Syaikhul Islam Ibnu Taimiyah rahimahullah berkata:
Orang yang berbahagia adalah yang
merasa khawatir terhadap amal-amalnya kalau-kalau itu tidak tulus ikhlas
karena Allah dalam melaksanakan agama, atau barangkali apa yang
dilakukannya tidak sesuai dengan apa yang diperintahkan Allah melalui
lisan Rasul-Nya.
[lihat Mawa'izh Syaikhil Islam, hal. 88]
Ibnu Abi Mulaikah -seorang tabi’in- berkata, “Aku telah bertemu dengan tiga puluh orang Sahabat Nabi shallallahu ‘alaihi wa sallam.
Mereka semua takut kemunafikan ada pada dirinya. Tidak ada seorang pun
diantara mereka yang mengatakan bahwa keimanannya sejajar dengan
keimanan Jibril dan Mika’il.”
[lihat Fath al-Bari [1/137]]
Masruq rahimahullah
berkata, “Cukuplah menjadi tanda keilmuan seorang tatkala dia merasa
takut kepada Allah. Dan cukuplah menjadi tanda kebodohan seorang apabila
dia merasa ujub dengan amalnya.”
[lihat Min A'lam as-Salaf [1/23]]
al-Hasan rahimahullah
menangis sejadi-jadinya, maka ditanyakan kepadanya, “Wahai Abu Sa’id,
apa yang membuatmu menangis?”. Maka beliau menjawab, “Karena takut kalau
Allah melemparkan aku ke dalam neraka dan tidak memperdulikan nasibku
lagi.”

__TUGAS YANG DIBERIKAN__: Dalam kutipan tentang rasa takut kepada Allah, apa alasan al-Hasan menangis sejadi-jadinya? Jelaskan dalam satu sampai tiga kalimat.

(Data target klik)
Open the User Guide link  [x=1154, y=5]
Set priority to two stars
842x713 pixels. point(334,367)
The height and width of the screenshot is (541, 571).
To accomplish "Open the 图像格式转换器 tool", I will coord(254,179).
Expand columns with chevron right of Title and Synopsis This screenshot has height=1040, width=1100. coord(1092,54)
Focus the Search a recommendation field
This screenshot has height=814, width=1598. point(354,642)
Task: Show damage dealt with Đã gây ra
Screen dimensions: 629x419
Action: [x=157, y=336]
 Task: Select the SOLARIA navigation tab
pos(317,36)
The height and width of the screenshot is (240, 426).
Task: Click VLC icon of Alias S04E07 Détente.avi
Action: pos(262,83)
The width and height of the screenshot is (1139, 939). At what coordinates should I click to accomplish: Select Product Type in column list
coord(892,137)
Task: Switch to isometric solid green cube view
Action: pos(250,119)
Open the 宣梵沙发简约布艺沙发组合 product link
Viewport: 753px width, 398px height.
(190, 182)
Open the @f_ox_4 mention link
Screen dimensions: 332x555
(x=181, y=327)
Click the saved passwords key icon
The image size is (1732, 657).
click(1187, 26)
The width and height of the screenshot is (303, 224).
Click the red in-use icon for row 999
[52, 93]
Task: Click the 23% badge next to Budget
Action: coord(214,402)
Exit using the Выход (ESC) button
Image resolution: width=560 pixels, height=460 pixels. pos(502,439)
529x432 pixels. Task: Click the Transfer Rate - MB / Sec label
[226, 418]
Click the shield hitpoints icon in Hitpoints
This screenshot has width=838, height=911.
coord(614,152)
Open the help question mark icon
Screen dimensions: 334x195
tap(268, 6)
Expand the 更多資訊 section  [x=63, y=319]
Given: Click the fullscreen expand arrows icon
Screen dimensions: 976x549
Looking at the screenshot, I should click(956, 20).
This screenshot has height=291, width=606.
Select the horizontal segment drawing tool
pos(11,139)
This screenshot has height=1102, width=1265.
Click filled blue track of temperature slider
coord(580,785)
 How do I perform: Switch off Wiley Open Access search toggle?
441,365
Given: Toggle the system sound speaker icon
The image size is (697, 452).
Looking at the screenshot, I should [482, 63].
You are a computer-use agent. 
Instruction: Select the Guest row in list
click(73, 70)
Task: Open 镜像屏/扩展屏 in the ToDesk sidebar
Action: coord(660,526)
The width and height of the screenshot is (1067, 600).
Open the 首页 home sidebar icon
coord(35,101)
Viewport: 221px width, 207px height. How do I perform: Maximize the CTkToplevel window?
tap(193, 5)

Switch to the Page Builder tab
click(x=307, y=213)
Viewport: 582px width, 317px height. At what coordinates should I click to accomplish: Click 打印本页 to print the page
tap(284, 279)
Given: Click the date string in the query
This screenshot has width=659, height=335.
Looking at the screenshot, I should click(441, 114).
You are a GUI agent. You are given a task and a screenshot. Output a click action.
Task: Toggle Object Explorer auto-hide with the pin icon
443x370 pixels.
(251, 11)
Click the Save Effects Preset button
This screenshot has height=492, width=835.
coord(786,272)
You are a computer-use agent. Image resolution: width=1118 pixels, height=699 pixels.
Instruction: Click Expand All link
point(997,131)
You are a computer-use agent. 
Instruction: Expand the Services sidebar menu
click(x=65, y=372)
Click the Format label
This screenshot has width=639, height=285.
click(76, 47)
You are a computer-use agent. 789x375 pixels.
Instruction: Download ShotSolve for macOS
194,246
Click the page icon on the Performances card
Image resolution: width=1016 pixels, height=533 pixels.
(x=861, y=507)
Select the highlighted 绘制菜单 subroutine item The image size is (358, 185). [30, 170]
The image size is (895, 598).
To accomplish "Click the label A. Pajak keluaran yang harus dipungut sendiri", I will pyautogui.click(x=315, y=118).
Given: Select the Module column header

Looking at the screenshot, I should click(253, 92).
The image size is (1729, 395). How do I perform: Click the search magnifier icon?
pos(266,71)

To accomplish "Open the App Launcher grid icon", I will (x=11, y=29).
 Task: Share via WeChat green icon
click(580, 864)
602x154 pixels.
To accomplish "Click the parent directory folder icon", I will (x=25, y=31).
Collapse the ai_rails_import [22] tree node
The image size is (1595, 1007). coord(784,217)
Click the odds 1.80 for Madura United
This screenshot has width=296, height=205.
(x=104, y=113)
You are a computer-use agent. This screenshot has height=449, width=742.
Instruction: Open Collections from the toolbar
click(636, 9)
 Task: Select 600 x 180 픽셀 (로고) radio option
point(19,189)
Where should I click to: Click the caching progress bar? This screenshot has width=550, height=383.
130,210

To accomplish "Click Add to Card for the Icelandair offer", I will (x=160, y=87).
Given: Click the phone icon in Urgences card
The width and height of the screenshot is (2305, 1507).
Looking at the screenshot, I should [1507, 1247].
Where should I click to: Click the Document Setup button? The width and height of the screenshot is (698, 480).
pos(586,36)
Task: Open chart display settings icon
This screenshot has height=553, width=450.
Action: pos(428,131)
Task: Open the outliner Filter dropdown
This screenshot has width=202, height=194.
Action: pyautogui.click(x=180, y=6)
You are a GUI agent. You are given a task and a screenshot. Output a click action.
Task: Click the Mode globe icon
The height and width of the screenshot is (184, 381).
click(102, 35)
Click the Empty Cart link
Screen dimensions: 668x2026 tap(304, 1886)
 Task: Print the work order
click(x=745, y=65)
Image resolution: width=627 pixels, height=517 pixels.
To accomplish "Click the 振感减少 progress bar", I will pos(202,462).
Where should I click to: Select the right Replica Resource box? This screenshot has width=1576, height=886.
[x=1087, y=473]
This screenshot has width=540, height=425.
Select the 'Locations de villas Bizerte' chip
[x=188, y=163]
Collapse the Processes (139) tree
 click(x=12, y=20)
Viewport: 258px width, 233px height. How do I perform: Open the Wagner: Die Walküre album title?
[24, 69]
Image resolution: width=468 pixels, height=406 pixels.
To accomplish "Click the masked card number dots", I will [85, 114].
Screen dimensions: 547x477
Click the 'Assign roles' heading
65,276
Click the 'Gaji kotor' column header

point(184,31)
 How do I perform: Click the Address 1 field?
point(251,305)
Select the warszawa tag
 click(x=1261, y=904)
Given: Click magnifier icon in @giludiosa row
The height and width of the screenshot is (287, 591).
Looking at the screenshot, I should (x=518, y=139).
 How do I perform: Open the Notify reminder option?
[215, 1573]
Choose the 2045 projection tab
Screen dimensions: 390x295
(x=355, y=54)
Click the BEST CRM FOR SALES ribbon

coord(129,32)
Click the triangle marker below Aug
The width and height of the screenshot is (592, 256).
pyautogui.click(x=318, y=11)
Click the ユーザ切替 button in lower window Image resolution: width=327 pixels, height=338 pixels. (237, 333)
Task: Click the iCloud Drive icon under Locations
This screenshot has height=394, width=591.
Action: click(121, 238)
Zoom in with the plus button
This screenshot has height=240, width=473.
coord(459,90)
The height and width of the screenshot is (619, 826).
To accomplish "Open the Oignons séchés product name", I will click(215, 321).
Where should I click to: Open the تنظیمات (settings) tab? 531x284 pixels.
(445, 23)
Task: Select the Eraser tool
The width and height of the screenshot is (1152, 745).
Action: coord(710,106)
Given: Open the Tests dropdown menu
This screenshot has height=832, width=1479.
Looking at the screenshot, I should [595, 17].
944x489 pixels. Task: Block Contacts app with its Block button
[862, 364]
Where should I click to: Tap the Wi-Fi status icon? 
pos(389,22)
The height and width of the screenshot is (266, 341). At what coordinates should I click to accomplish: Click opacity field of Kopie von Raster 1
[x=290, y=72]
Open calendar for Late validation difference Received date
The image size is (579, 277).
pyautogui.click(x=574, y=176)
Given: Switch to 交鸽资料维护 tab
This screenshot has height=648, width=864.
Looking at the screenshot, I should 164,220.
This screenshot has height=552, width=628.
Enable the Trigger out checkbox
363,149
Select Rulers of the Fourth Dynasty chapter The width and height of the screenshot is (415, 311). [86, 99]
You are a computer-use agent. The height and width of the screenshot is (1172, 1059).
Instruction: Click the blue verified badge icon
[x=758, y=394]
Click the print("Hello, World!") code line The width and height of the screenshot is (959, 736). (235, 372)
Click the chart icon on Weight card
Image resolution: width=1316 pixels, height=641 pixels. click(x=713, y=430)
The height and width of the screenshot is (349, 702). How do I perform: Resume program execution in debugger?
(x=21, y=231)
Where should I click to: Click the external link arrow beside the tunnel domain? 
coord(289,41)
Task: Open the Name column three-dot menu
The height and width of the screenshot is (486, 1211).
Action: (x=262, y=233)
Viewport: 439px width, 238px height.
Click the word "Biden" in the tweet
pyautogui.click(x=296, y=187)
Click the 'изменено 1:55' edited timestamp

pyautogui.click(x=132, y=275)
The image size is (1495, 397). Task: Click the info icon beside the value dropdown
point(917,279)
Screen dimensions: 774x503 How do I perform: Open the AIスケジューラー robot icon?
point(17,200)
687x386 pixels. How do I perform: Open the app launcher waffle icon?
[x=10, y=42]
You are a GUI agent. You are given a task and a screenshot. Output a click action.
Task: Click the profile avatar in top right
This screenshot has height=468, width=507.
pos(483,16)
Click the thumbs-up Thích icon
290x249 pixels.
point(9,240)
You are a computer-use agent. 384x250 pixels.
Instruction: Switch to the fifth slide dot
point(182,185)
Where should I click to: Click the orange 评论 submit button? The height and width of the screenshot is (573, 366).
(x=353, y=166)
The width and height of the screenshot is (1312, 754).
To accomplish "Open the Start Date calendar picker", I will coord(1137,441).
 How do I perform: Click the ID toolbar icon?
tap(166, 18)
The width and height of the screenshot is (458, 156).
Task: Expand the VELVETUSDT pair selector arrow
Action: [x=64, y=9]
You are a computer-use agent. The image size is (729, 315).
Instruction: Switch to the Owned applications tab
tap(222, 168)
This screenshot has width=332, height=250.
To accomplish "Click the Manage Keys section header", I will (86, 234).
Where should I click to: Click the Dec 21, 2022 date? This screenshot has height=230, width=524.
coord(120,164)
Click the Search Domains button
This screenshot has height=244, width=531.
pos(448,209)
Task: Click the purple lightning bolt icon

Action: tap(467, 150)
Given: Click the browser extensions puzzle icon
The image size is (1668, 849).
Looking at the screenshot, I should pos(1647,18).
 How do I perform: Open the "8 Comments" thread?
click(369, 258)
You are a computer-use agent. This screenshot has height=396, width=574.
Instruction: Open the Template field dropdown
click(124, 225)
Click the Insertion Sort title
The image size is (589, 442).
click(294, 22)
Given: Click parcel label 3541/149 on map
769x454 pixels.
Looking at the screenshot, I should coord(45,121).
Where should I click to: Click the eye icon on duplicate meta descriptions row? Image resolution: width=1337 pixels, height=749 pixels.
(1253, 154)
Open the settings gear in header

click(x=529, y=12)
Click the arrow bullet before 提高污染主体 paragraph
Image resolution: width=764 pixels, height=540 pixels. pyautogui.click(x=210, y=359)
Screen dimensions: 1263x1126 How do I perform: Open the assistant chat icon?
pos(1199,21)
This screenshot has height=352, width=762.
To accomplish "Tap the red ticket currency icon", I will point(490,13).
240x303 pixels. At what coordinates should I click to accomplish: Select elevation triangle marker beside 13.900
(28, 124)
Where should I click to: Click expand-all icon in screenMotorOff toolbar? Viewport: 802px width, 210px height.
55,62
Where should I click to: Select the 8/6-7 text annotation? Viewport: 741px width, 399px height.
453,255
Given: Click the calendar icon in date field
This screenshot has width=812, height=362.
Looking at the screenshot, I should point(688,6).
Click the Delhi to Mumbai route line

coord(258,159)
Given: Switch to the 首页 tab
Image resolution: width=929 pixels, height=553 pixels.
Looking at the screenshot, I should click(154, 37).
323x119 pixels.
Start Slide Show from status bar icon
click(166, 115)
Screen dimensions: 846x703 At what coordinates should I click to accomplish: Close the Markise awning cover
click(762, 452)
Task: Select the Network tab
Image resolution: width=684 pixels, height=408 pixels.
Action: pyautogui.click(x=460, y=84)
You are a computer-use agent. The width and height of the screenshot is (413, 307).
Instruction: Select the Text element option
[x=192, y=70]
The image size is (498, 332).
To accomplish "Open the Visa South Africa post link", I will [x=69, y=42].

__HASIL TUGAS__: Al-Hasan menangis sejadi-jadinya karena takut Allah melemparkannya ke dalam neraka dan tidak memperdulikan nasibnya lagi. Jawaban itu beliau berikan ketika ditanya, "Wahai Abu Sa'id, apa yang membuatmu menangis?"